- [Exercise data]
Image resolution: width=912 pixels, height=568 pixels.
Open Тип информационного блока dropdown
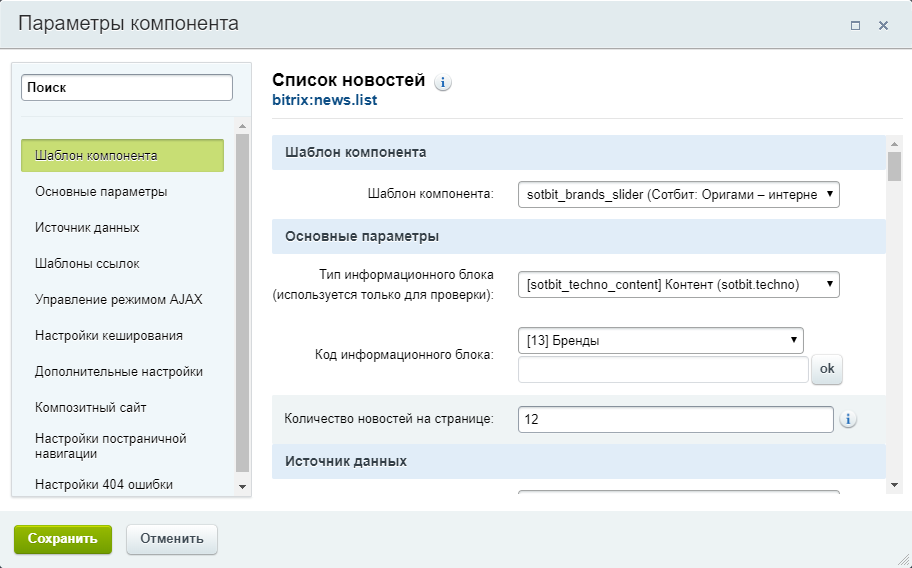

==

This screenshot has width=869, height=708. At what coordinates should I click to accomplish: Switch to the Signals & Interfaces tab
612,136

---

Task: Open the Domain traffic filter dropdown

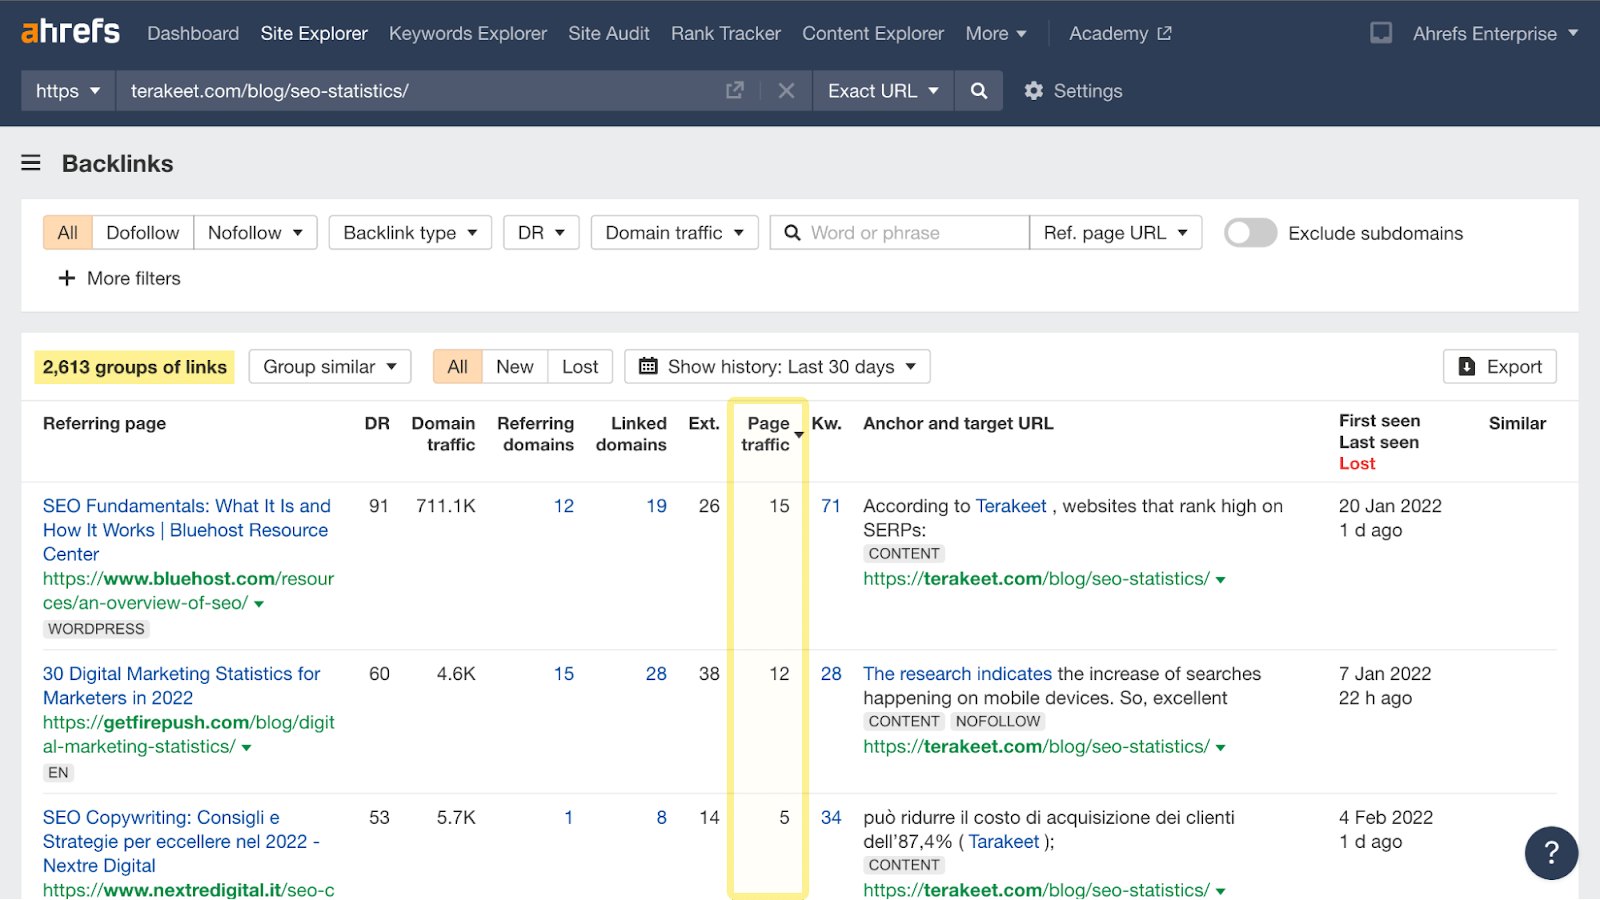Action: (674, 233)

- [Assigned task]
Once you find the line with "Image resolution: width=912" in the entries above, output it and each line after it up to and including the line with "Open Тип информационного блока dropdown", and nothing else.

- [Solution for this task]
Image resolution: width=912 pixels, height=568 pixels.
Open Тип информационного блока dropdown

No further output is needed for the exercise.